At moderate doses, GHRP-2 has only a small effect on cortisol and prolactin. As the dose rises, however, this ancillary-axis effect increases. For this reason, most research protocols stay around 100 mcg per injection and avoid significantly exceeding the saturating dose, since beyond it there is little additional GH gain but more side effects to expect.

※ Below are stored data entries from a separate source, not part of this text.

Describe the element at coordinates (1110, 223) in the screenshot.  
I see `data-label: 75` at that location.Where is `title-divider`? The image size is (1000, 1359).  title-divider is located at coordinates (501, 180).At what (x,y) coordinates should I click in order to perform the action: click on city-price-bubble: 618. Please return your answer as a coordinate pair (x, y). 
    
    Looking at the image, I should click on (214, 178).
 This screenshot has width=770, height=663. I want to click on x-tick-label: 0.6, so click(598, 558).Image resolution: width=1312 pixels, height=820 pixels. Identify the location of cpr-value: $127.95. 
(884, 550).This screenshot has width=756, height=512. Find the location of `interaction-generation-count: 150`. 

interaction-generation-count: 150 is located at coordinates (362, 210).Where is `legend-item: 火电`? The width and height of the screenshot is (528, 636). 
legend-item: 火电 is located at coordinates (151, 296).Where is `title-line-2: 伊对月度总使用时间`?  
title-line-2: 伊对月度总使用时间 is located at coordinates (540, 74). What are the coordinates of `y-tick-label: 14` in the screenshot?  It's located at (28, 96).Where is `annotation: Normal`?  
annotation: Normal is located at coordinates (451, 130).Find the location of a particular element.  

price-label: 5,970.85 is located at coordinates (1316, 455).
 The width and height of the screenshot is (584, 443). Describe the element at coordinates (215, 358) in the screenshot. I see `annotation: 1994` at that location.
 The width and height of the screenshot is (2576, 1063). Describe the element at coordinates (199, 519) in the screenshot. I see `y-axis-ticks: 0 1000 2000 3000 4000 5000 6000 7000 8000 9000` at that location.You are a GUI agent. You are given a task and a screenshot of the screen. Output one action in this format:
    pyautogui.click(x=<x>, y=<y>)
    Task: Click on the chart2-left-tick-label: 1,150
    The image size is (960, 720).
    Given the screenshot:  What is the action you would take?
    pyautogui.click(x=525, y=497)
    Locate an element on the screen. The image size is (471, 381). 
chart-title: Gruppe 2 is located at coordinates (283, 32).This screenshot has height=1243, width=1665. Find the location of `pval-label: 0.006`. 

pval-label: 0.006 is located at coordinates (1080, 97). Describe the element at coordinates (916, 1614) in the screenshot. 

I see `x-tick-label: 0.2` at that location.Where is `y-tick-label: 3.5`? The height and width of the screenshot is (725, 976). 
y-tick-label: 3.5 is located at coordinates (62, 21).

Can GHRP-2 be combined with CJC-1295?

Yes — combining a GHRP with a GHRH analog such as CJC-1295 without DAC is the most frequently studied stack variant. Because the two act through different receptors, they amplify GH release synergistically. In typical protocols, both peptides are administered at the same time and within the same window, but reconstituted from separate vials.

How long should a GHRP-2 cycle last?

In research, cyclical protocols of roughly 8 to 12 weeks followed by breaks are common. Breaks are scheduled as a precaution to guard against possible desensitization of the GHS-R1a receptors, even though robust long-term human data is limited. The dose is generally held constant throughout a cycle.

Is GHRP-2 detectable in sports drug testing?

GHRP-2 is on the World Anti-Doping Agency (WADA) prohibited list and is banned as a growth hormone secretagogue both in and out of competition. Specialized analytical methods can detect GHRP-2 and its metabolites. Athletes subject to WADA-compliant testing should always verify the applicable anti-doping rules in advance.

Does GHRP-2 permanently affect the body's own GH production?

GHRP-2 does not suppress the GH axis in the classical sense, because it stimulates the pituitary rather than supplying hormones from outside. Natural GH production fundamentally remains intact. In theory, very long and high-dose use can reduce receptor sensitivity, which is why breaks between cycles are recommended. Unlike steroid-based interventions, no dedicated post-cycle therapy is required.

Medical Disclaimer: The information on this page is provided for educational and research purposes only. GHRP-2 is not an approved drug or medical treatment and is sold strictly for research use. Nothing on this page constitutes medical advice, diagnosis, or a recommendation to use any specific compound. Always consult a qualified healthcare professional before beginning any peptide protocol. The legal status of peptides varies by region, and compliance with local regulations is your responsibility. BergdorfBio assumes no liability for the use or misuse of the information presented here.